WHAT IS REQUIRED » Take the lines from the one containing "At what coordinates" through the final line below and restate them exactly. Omit the pictures.

────

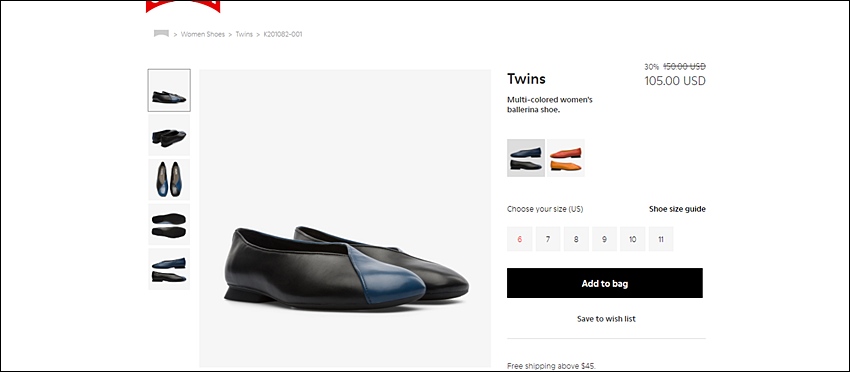Select the first side-view shoe thumbnail
The width and height of the screenshot is (850, 372).
(x=169, y=90)
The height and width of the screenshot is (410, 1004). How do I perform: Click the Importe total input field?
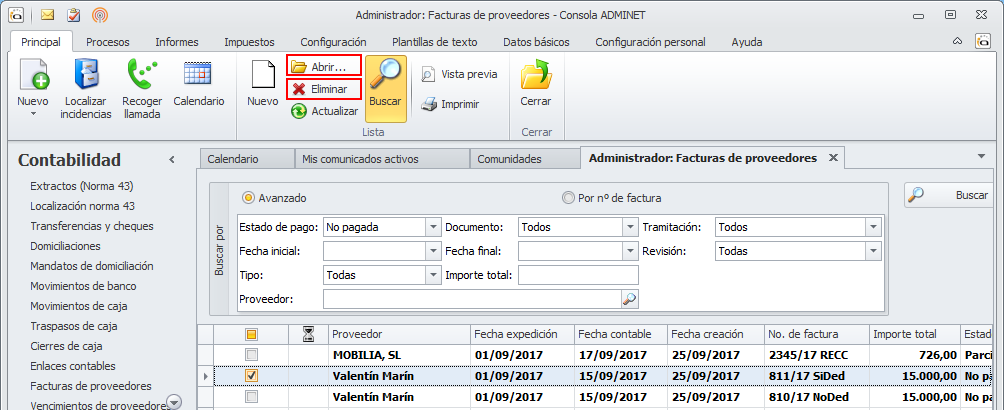(578, 275)
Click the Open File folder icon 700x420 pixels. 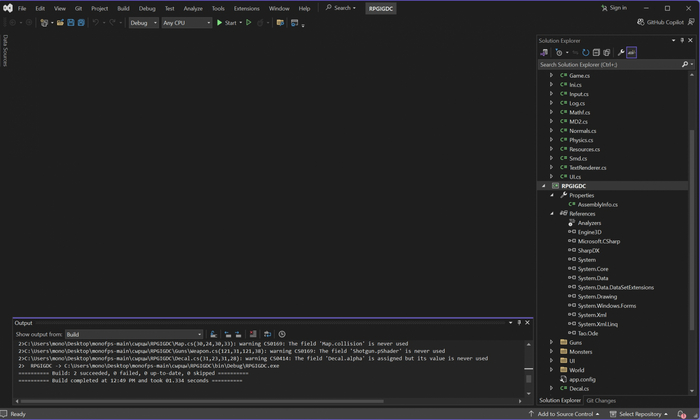(60, 23)
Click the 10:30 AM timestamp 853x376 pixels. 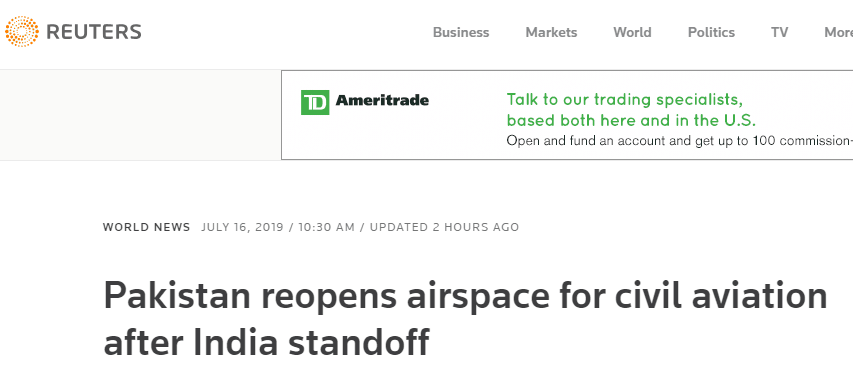[326, 227]
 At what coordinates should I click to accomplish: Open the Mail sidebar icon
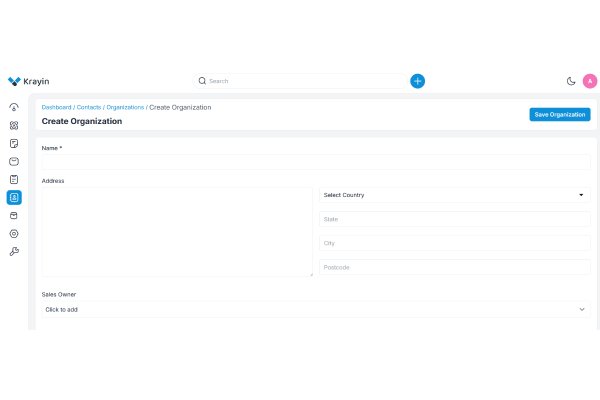click(x=14, y=161)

────

ANSWER SPACE »
 At what coordinates should I click to accomplish: Open the Mail sidebar icon
click(x=14, y=161)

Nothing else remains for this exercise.